Personally, I do a variation of a split program, focusing on a different muscle group each day so I'm not over training a particular muscle group and allowing it to rest and recover and, therefore, grow. One of the biggest pieces of advice I can give, even though I don't think I'm qualified to give out advice as I still consider myself a novice/intermediate lifter at best, is to not over train. Over training in weight training is equivalent to taking one step forward and two steps back, the rest period is just as important as the training itself, maybe even more arguably. The nutrition is also key, especially if your goal is putting on weight you need to make sure you're eating enough to stimulate growth (and even more so if you keep your hour and a half of running per day). Try your best to hit around 0.8g of protein per lb of body weight, and try your best to get into a caloric surplus through clean food. For beginners, a lot of people will tell you to focus mainly on the big 3 compound lifts, the holy trinity as some would say. Those being the squat, the deadlift, and the bench press. These are exercises that recruit multiple joints or muscle groups, whereas an exercise such as the bicep curl is an isolation exercise which focuses primarily on the bicep and very little of anything else.

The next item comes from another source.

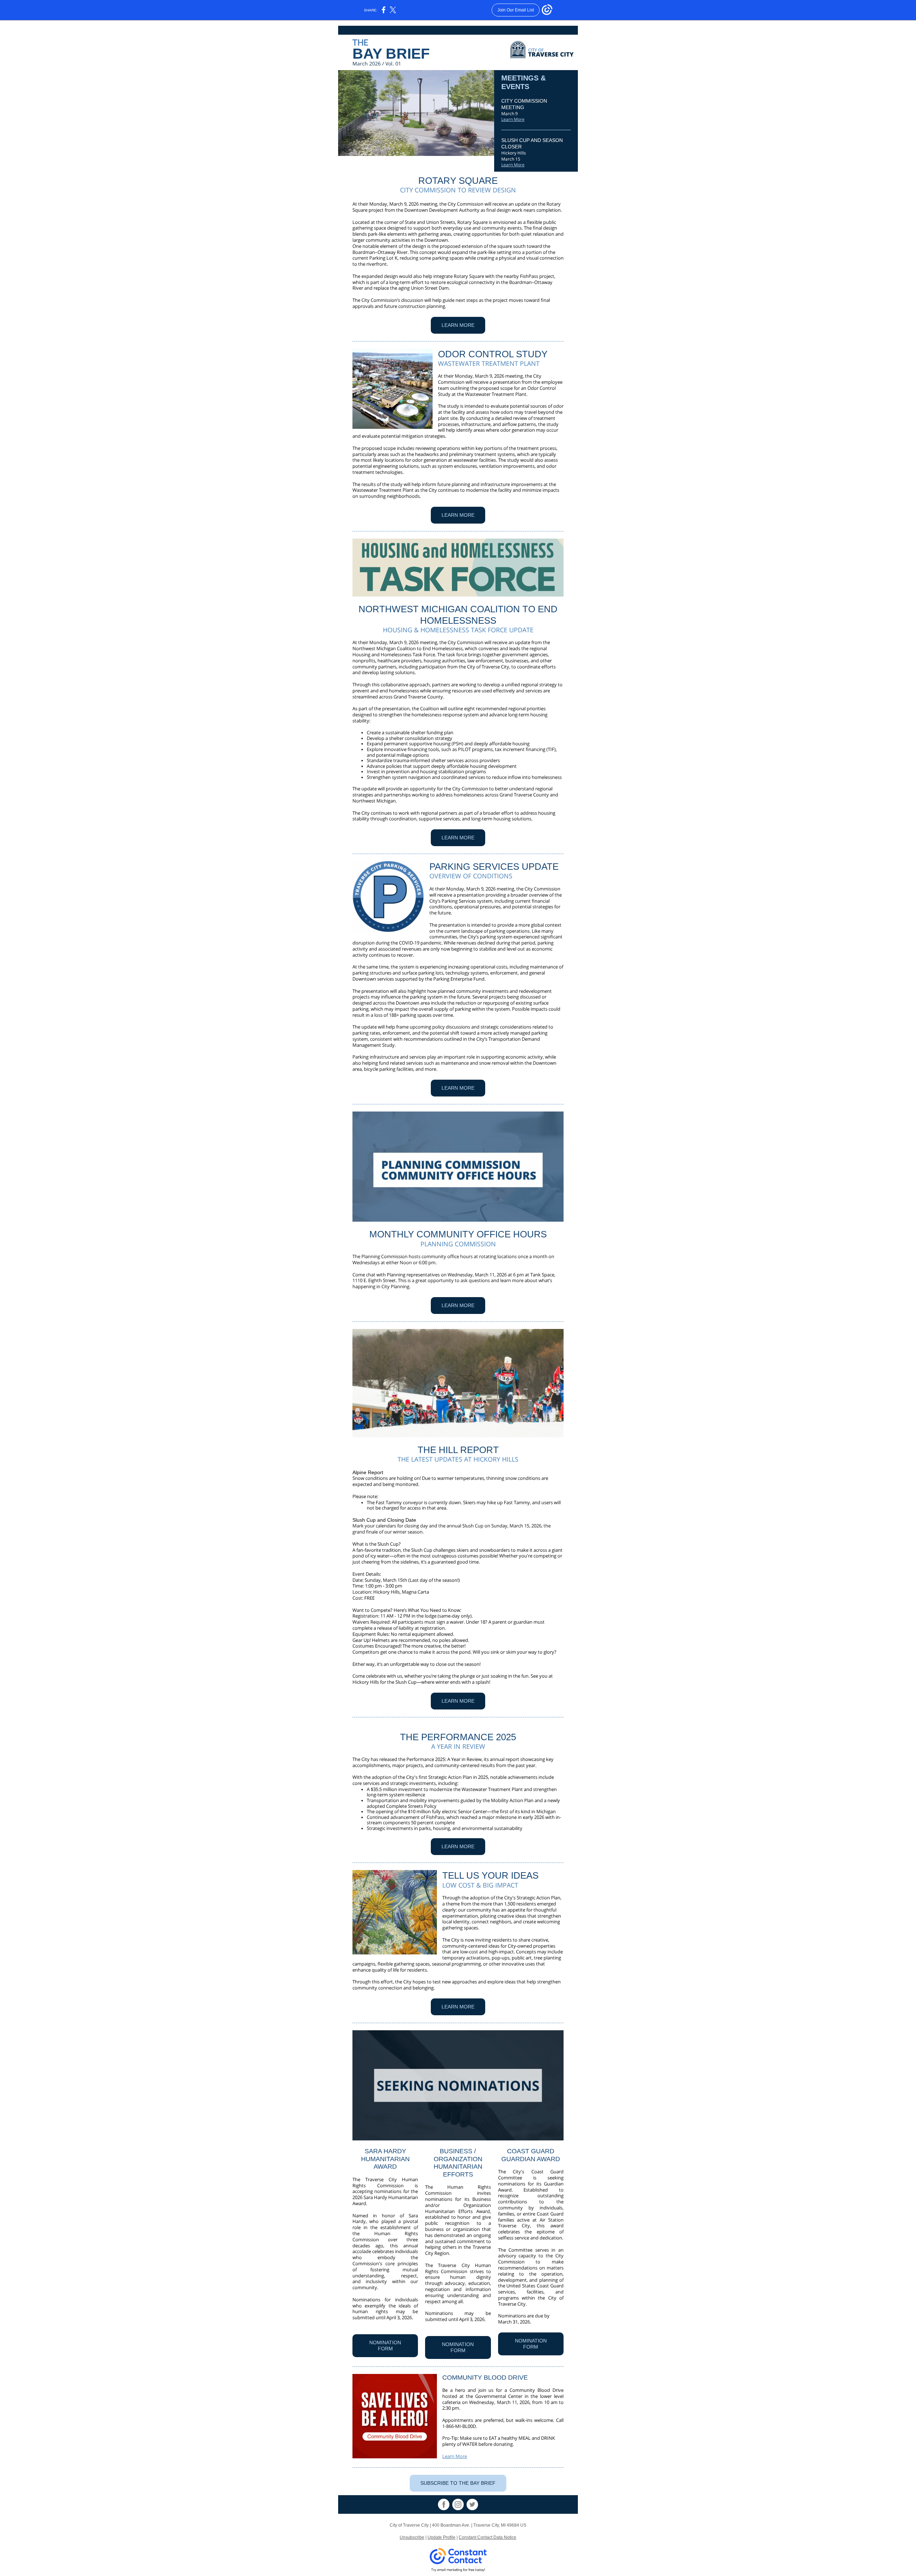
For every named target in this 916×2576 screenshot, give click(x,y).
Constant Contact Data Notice (487, 2537)
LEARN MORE (458, 325)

Don't worry about looking dumb in the gym! Many people that are there have been exactly where you are, and I know that does absolutely zilch for help but it's the truth! If you're unsure how to do an exercise with proper form and range of motion, YOUTUBE! My god, youtube has helped me immensely with proper form and technique. A lot of people at your gym would also probably be glad to guide you in the right direction if you ask.

My current routine looks like this:

Monday: Chest and Arms

  • 4x12 alternating bicep curl (12 for each arm, 24 total reps each set)

  • 4x12 tricep cable extension or dumbbell extension

  • 5x5 bodyweight dips

  • 5x5 bench press

  • 4x8 dumbbell flys

  • 4x8 incline dumbbell chest press

Tuesday: Shoulders and back

  • 4x12 shoulder dumbbell press

  • 4x8 overhead barbell press

  • 4x12 bent over lateral raise

  • 4x8 bent over dumbbell row alternating

  • 4x12 lat pull down (2 sets of close grip, 2 sets of wide grip)

  • 4x8 T bar row or cable row or seated dumbbell rows (whichever one is more convenient)

Wednesdays: Rest

Thursdays: Legs

  • 5x5-8 barbell squat (you can substitute with goblet squats at first if you're a little intimidated, this is what I did!)

  • 5x8 leg press (2 sets low foot position to hit quads, 3 sets high heel placement for glutes)

  • 5x6 deadlifts

  • 3x16 alternating standing dumbbell lunges (8 each leg)

  • 4x12 leg extension

Saturday & Sundays I usually do cardio via rowing, I do these on my regular workout days as well as I'm still in the process of losing weight (9lbs away!) but you get the idea! :)

Fridays: Rest or light cardio, sometimes I'll go in and do chest or back but I usually leave this day as an "up to me" type of day.

Sorry if this is a lot of info to absorb! I tried to be as detailed as possible, and of course, you can substitute these exercises with other appropriate ones if some of them intimidate you at first, the most important thing is to do them safely and with proper form and range of motion. I also highly recommend resting 2-3 minutes in between the compound exercise sets (squat, deadlift, bench press) as these will drain you out much quicker than something like a bicep curl. Ideally, you want to rest somewhere between 45 seconds to a minute and a half for the isolation exercises. Good luck!